IV. I must go on, however, to our last head, concerning ourselves all, as workers. What is wise work, and what is foolish work? What the difference between sense and nonsense, in daily occupation?

Well, wise work is, briefly, work with God. Foolish work is work against God. And work done with God, which He will help, may be briefly described as 'Putting in Order'—that is, enforcing God's law of order, spiritual and material, over men and things. The first thing you have to do, essentially; the real 'good work' is, with respect to men, to enforce justice, and with respect to things, to enforce tidiness, and fruitfulness. And against these two great human deeds, justice and order, there are perpetually two great demons contending,—the devil of iniquity, or inequity, and the devil of disorder, or of death; for death is only consummation of disorder. You have to fight these two fiends daily. So far as you don't fight against the fiend of iniquity, you work for him. You 'work iniquity,' and the judgment upon you, for all your 'Lord, Lord's,' will be 'Depart from me, ye that work iniquity.' And so far as you do not resist the fiend of disorder, you work disorder, and you yourself do the work of Death, which is sin, and has for its wages, Death himself.

Observe then, all wise work is mainly threefold in character. It is honest, useful, and cheerful.

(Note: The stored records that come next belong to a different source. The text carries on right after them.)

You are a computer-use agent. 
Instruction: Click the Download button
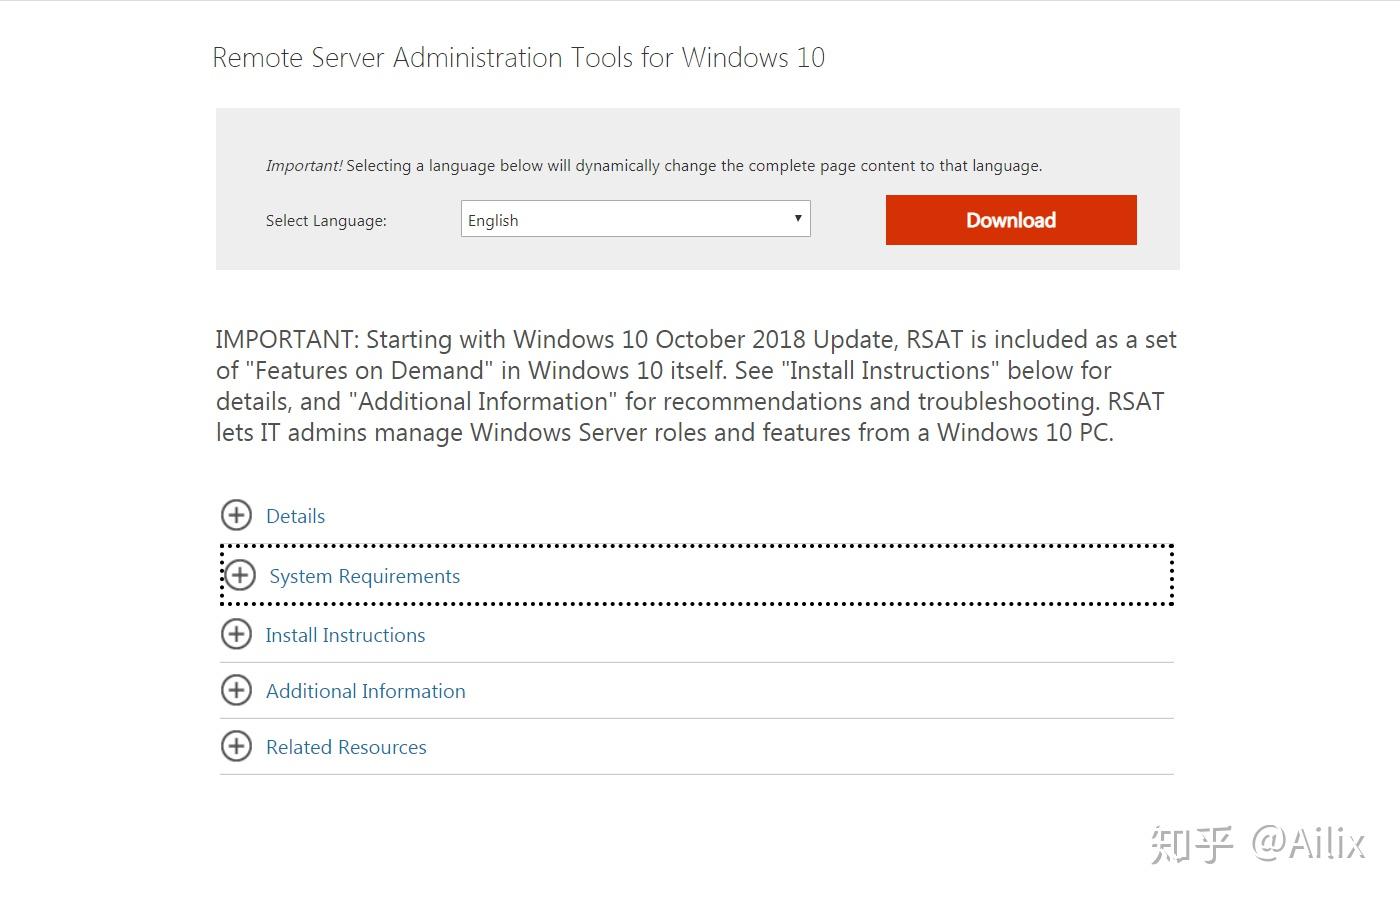[x=1010, y=220]
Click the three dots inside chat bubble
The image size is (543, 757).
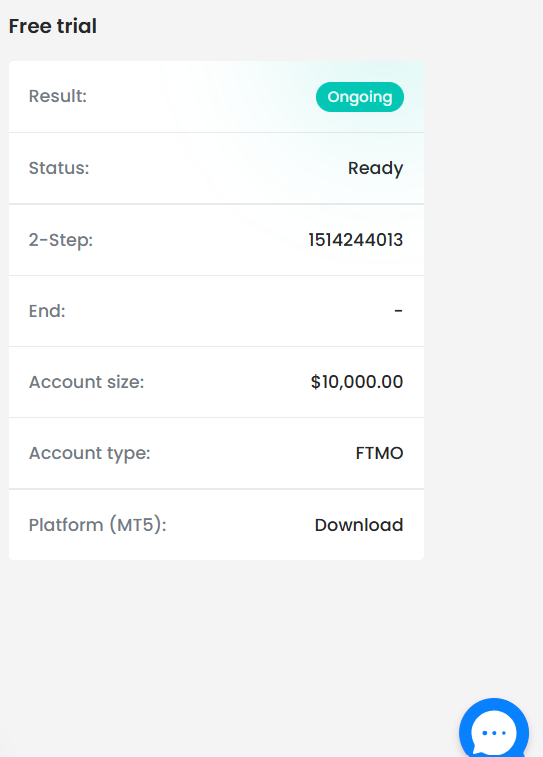point(494,733)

I. It is honest. I hardly know anything more strange than that you recognise honesty in play, and you do not in work. In your lightest games, you have always some one to see what you call 'fair-play.' In boxing, you must hit fair; in racing, start fair. Your English watchword is fair-play, your English hatred, foul-play. Did it ever strike you that you wanted another watchword also, fair-work, and another hatred also, foul-work? Your prize-fighter has some honour in him yet; and so have the men in the ring round him: they will judge him to lose the match, by foul hitting. But your prize-merchant gains his match by foul selling, and no one cries out against that. You drive a gambler out of the gambling-room who loads dice, but you leave a tradesman in flourishing business, who loads scales! For observe, all dishonest dealing is loading scales. What does it matter whether I get short weight, adulterate substance, or dishonest fabric? The fault in the fabric is incomparably the worst of the two. Give me short measure of food, and I only lose by you; but give me adulterate food, and I die by you. Here, then, is your chief duty, you workmen and tradesmen—to be true to yourselves, and to us who would help you. We can do nothing for you, nor you for yourselves, without honesty. Get that, you get all; without that, your suffrages, your reforms, your free-trade measures, your institutions of science, are all in vain. It is useless to put your heads together, if you can't put your hearts together. Shoulder to shoulder, right hand to right hand, among yourselves, and no wrong hand to anybody else, and you'll win the world yet.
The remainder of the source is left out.